How to complete this task. The result should be the lines from the one holding "Task: Open more options for exercise 1.3" to the end of the records below, repeated exactly. No pictures.

Saved data entries
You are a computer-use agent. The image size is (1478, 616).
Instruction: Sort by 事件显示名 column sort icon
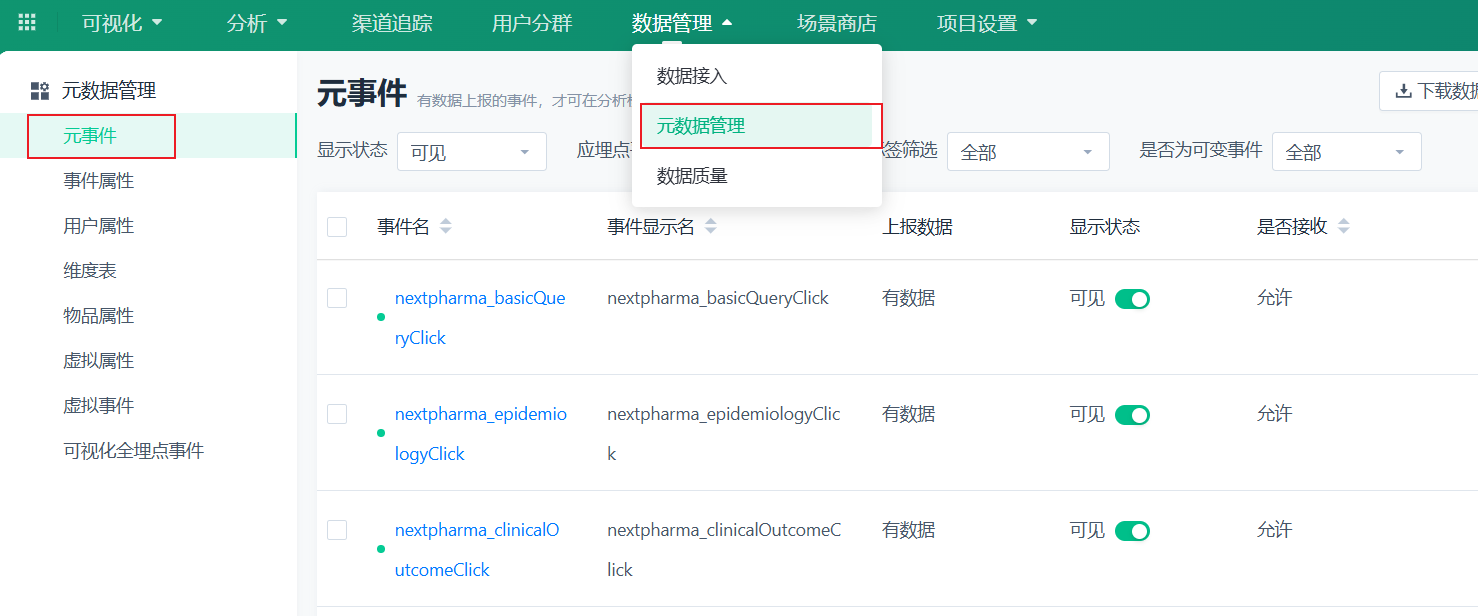pos(710,227)
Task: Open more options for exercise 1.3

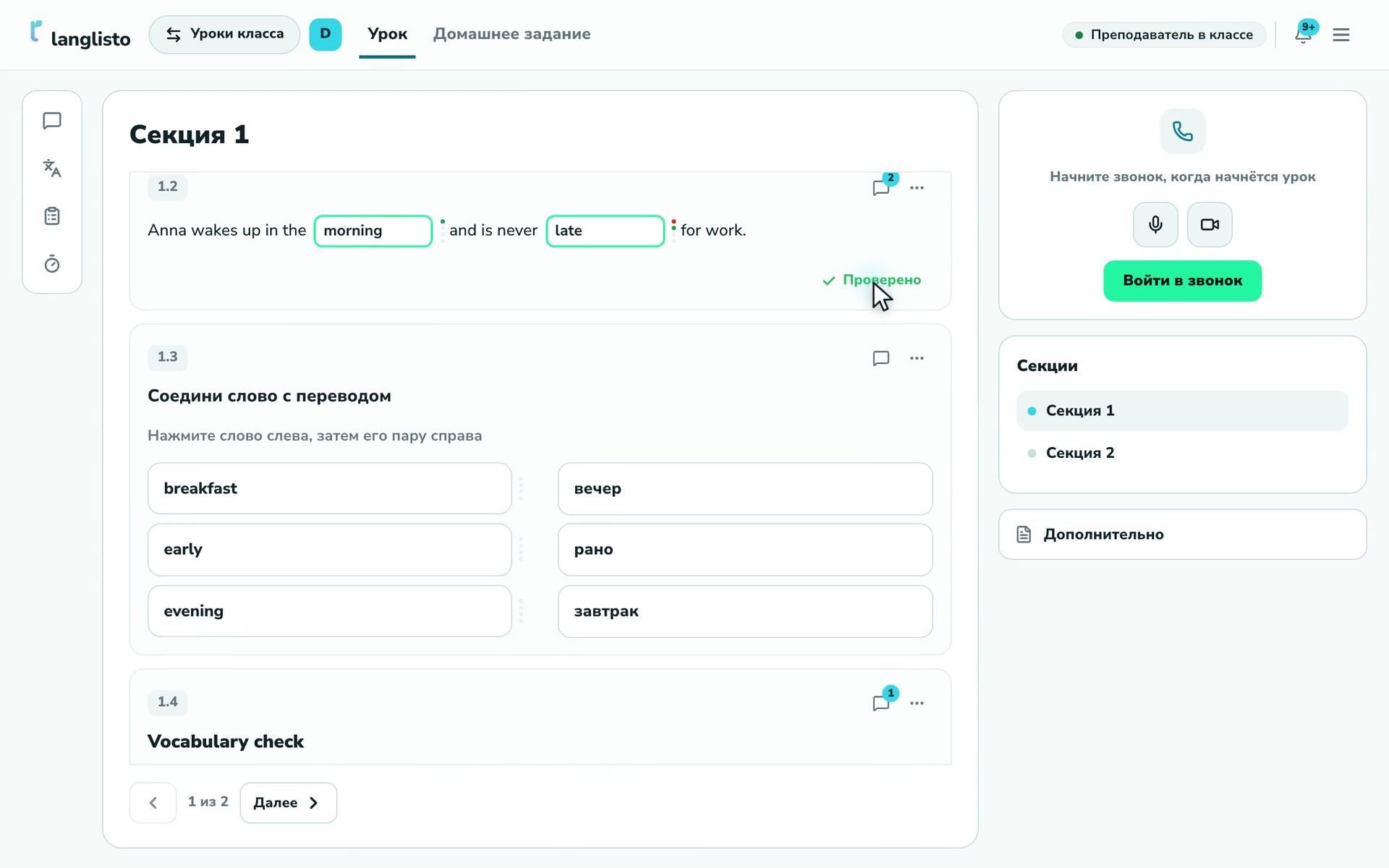Action: (917, 358)
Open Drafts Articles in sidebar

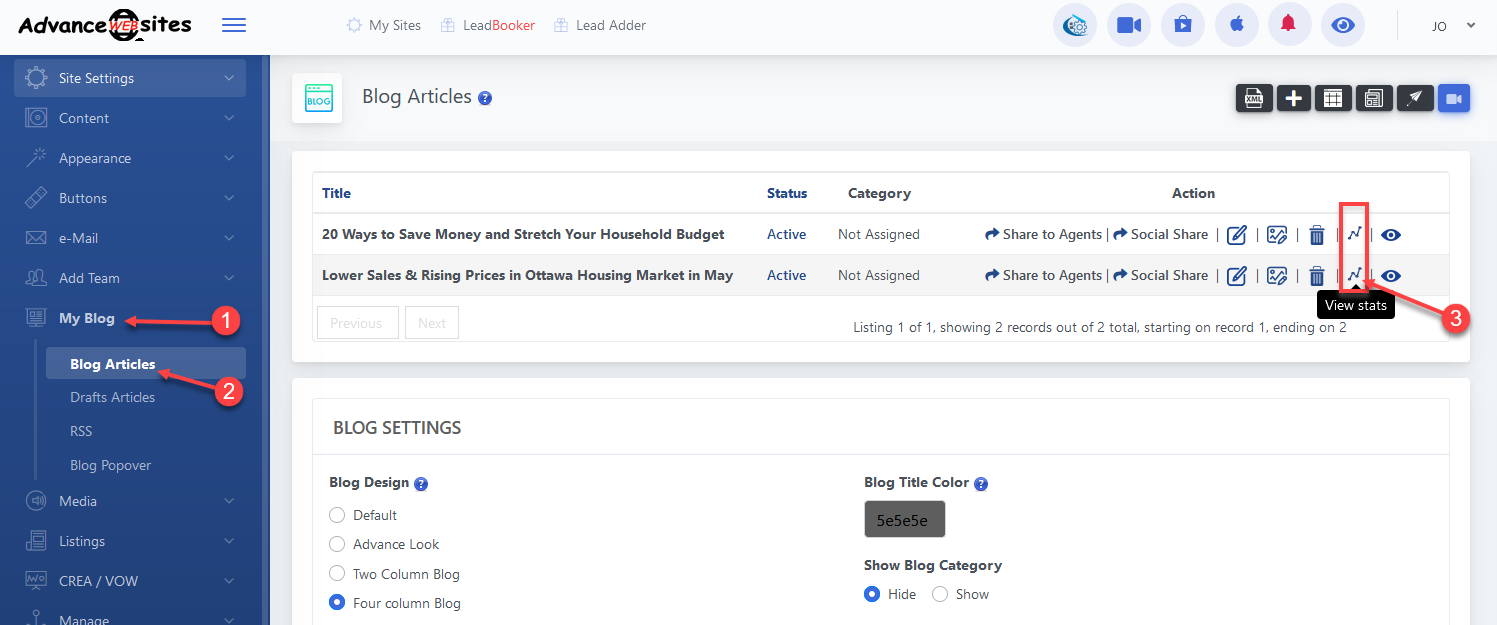112,397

Output.
Task: Open more options for exercise 1.3

Action: (917, 358)
Open Drafts Articles in sidebar

112,397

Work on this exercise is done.